Bear with me. This the first time I’m doing one of these and I found it more difficult than I anticipated. How do you choose a favorite shot from The Wizard of Oz?! I’ll likely end up reading everyone’s and wishing I had chosen different shots. But I’ve been admiring this ongoing feature from The Film Experience for a while and really want to participate when I can!

It’s weird that The Wizard of Oz exists. For so many of us it feels embedded; I can’t remember a time without it. When you sit and watch it after seeing the film so many times you begin to gaze with fresh eyes. It’s still one of the most eye-popping uses of Technicolor I can think of and Oz is riddled with details and effects that bring the world to life, from the costumes to the matte paintings to the makeup to the horse of a different color. I was tempted to choose that first color shot, the slow sweeping pan over Oz, but I know it’ll be chosen and written about by many. What I love about that shot is that it still stands out today. I can’t imagine what the effect must have been in 1939. You get to soak in the world, breathe in it. And the camera gives us an advantage point over Dorothy. We get a better view than her! You can almost feel what it must have been like to have stepped onto that set.

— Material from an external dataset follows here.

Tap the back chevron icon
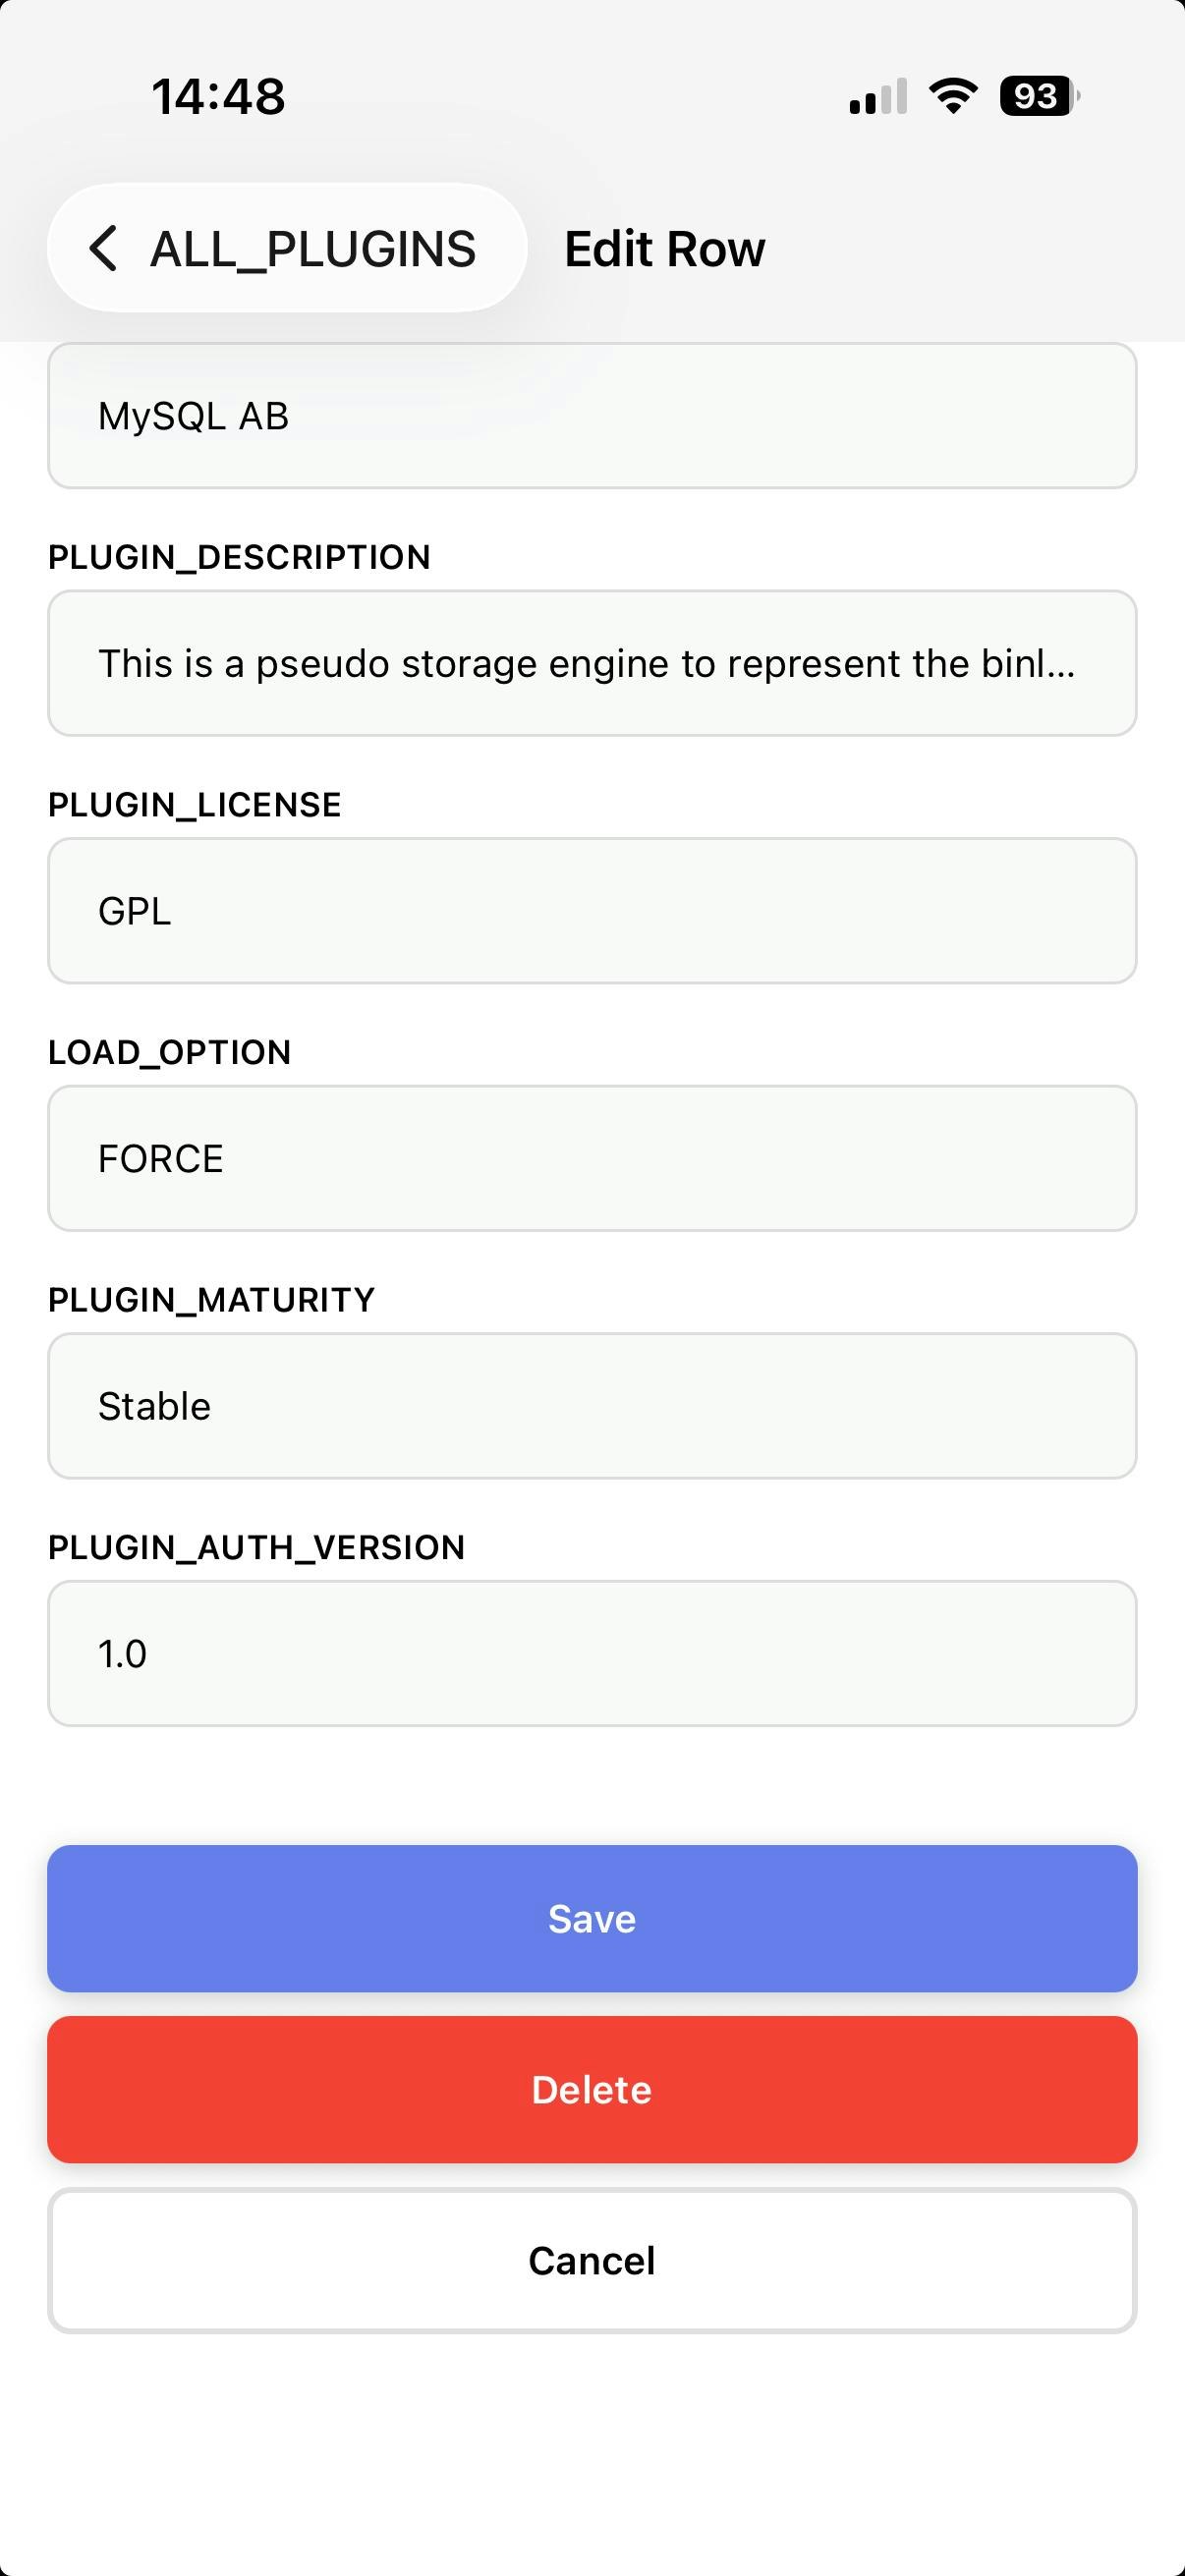 pos(103,248)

I was tempted to pick a shot of the ruby slippers sparkling as Dorothy models them for the camera or of Judy Garland’s fresh cherubic face, particularly that close-up when she first hears the Scarecrow talk. Or something that showed off the watery reflectiveness or the monochromatic overdose of Emerald City. The shot of the quartet dwarfed in the frame as they walk down that intimidating arched hallway to the Great and Powerful Oz. The two I settled on admittedly don’t capitalize  on the eye-popping color the film has to offer, but that’s the way the cookie crumbles. I have a few of those shots below.

Screencaps courtesy of http://ladymanson.com/ShadowofReflection/home.php

For my sepia-toned shot I chose:

Wizard of Oz 1

As Dorothy sings “Over the Rainbow”, she lightly sinks into the hay behind her. What has always stuck out about this shot is that it mirrors the way one lies in the grass and looks up at the sky, us daydreaming youngsters. She leans back vertically but rotate the frame and she could be lying down in grass. Walt Disney’s Alice in Wonderland would be heavily influenced by this scene 12 years later. In the opening minutes, Alice lies down (again, in grass) and dreamily sings “A World of My Own”. Both songs are about escaping. I love the soft focus of the background, allowing only Dorothy and the hay to be in clear view, her outside reality lost amidst the song.

And for my color shot:

Wizard of Oz 5

Everything near the Wicked Witch’s castle takes on a oppositional gloomy atmosphere from everything we’ve seen before. The stormy blue sky is a big part of that. It’s a dark but beautiful color. On the one hand, there’s the close proximity of the black shadow of veiny woods monopolizing the frame. On the other hand, there’s the very distant sky, far far off with Dorothy dangling above and moving swiftly towards the edge of the frame out of reach. The camera is trapped in overrun foliage. For the first time we are truly separated from Dorothy, if only for a brief moment.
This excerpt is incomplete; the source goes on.